The solution code shows the rows were selected based on requirements, which is fine. And this selection was stored in a variable ‘coaster_rankings’ which is fine too.

However I don’t manage to understand why we use “coaster_rankings[‘Year of Rank’]” as x-values to plot the results (or the same question for “coaster_rankings[‘Rank’]” as y-values) and not rankings_df[‘Year of Rank’]?
How does it allow it ?
Does creating a variable where rows are selected allow to still use the DataFrame it is coming from?

def plot_coaster_ranking(coaster_name, park_name, rankings_df):
coaster_rankings = rankings_df[(rankings_df[‘Name’] == coaster_name) & (rankings_df[‘Park’] == park_name)]
fig, ax = plt.subplots()
ax.plot(coaster_rankings[‘Year of Rank’], coaster_rankings[‘Rank’])
ax.set_xticks(coaster_rankings[‘Year of Rank’].values)
ax.set_yticks(coaster_rankings[‘Rank’].values)
ax.invert_yaxis()
plt.xlabel(‘Year’)
plt.ylabel(‘Ranking’)
plt.title("{} Rankings".format(coaster_name))
plt.show()
plot_coaster_ranking(‘El Toro’, ‘Six Flags Great Adventure’, df_wood)

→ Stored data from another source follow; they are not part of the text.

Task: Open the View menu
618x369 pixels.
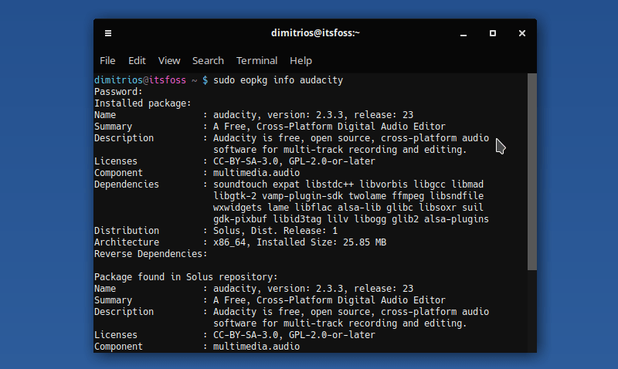Action: [169, 61]
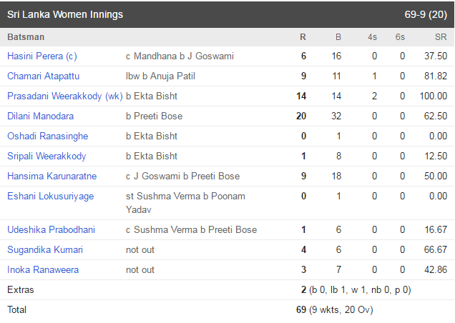Open Eshani Lokusuriyage player profile
This screenshot has width=455, height=323.
[51, 197]
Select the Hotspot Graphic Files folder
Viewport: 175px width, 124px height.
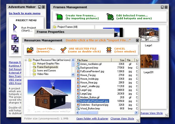point(48,63)
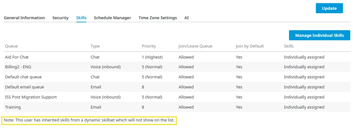Select the Skills tab
The image size is (354, 129).
pyautogui.click(x=81, y=18)
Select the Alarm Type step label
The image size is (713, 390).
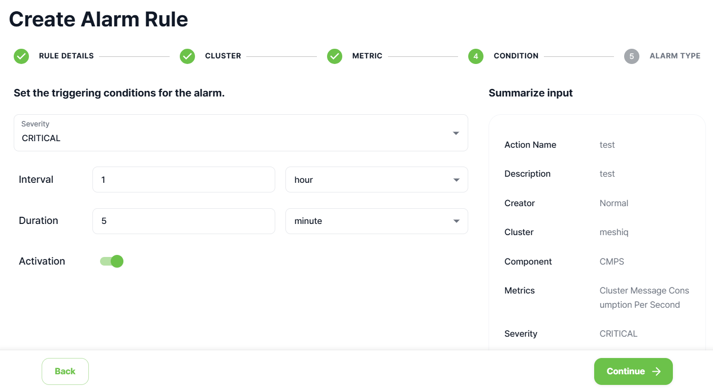[675, 56]
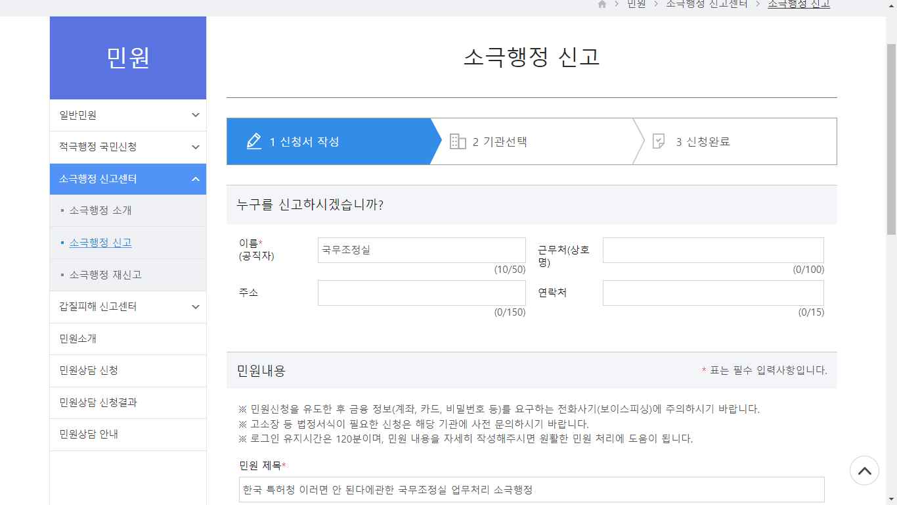
Task: Select the 소극행정 신고 sidebar link
Action: pos(100,243)
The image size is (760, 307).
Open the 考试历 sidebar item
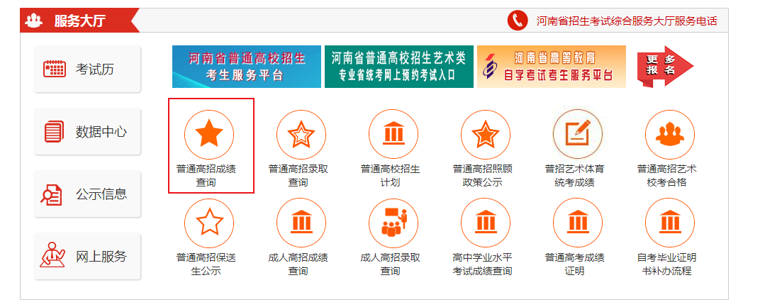coord(87,69)
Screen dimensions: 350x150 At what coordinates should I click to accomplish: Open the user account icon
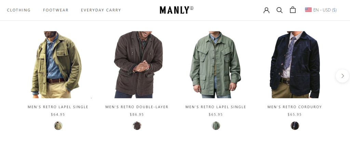click(266, 10)
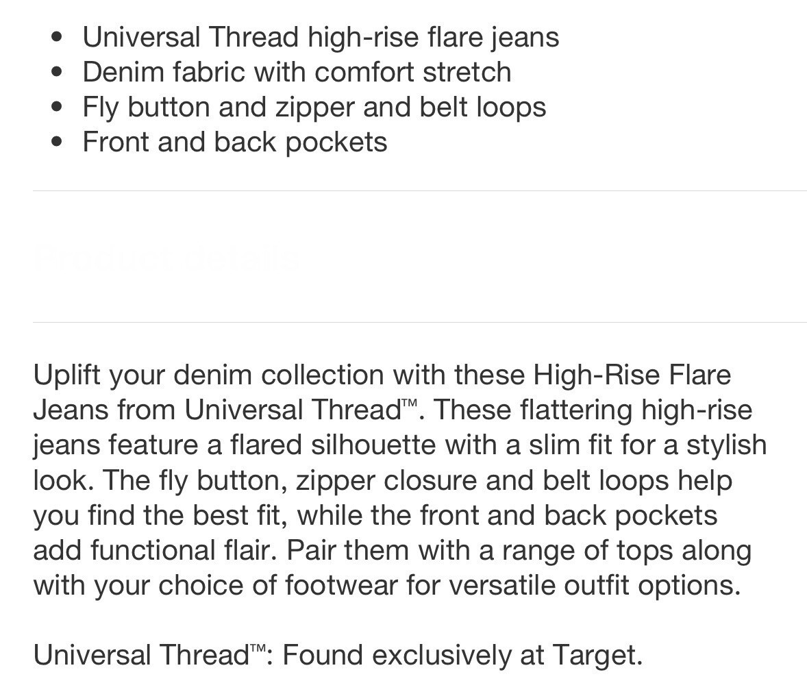Screen dimensions: 807x694
Task: Click 'Found exclusively at Target' text
Action: [x=462, y=656]
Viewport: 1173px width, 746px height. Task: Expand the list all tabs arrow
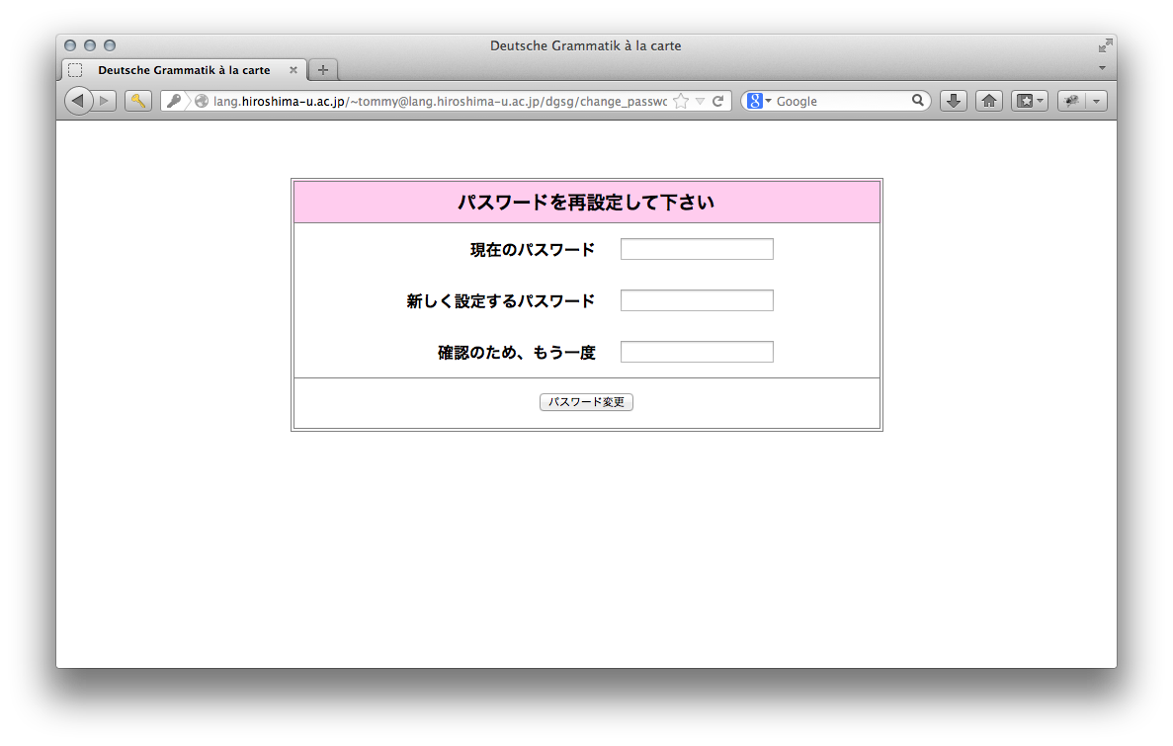pyautogui.click(x=1102, y=68)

Thanks a lot for your help!

1 Like

I think it’s because rankings_df contains the whole dataset and the coaster we selected may not appear in every years. For example, the whole dataset rankings_df contains ranking from 2013-2018. What if a roller coaster was built in 2015? It won’t appear in 2013 and 2014. In this case, if you use rankings_df as x-value, which contains 6 data, but the selected coaster only has 4 data (2015-2018). I think that may bring you an error and it’s also meaningless to show the years with no data.

However, I guess you can still show those years as x-value by using range(len(rankings_df[‘Year of Rank’])) then rename tickslabels if you really want to see every years on x-value. I didn’t try this way so I am not very sure.